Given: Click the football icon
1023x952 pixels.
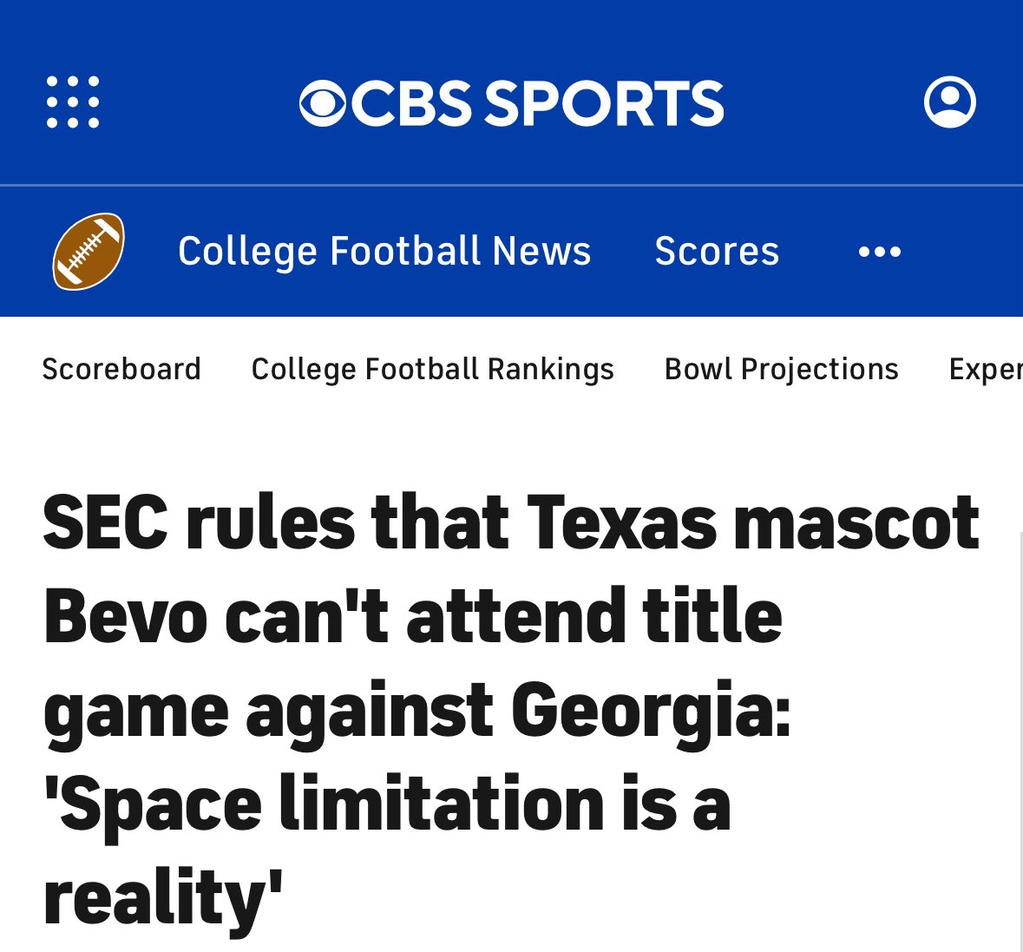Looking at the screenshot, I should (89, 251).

○ ○ ○

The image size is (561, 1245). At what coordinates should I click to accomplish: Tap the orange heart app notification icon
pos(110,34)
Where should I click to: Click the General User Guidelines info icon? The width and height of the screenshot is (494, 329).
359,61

○ ○ ○

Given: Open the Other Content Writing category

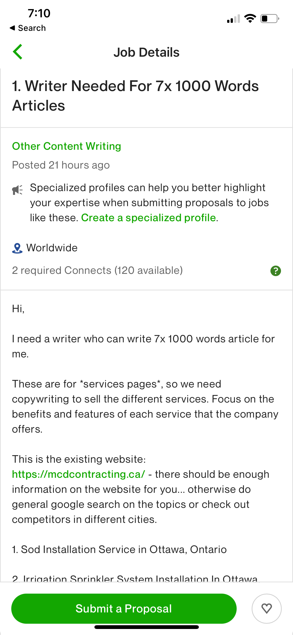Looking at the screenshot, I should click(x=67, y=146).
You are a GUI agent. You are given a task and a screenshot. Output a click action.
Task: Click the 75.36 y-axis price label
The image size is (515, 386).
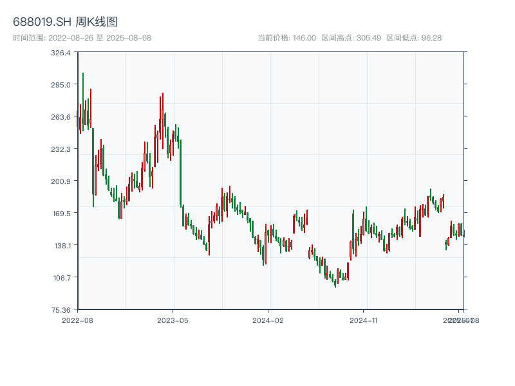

○ ○ ○

- Exercise prompt: Of all the entries above, repeat only the lines from the line that has "You are a GUI" to the line that has "The image size is (515, 386).", both lines included, exactly.

- Written solution:
You are a GUI agent. You are given a task and a screenshot. Output a click action.
Task: Click the 75.36 y-axis price label
The image size is (515, 386).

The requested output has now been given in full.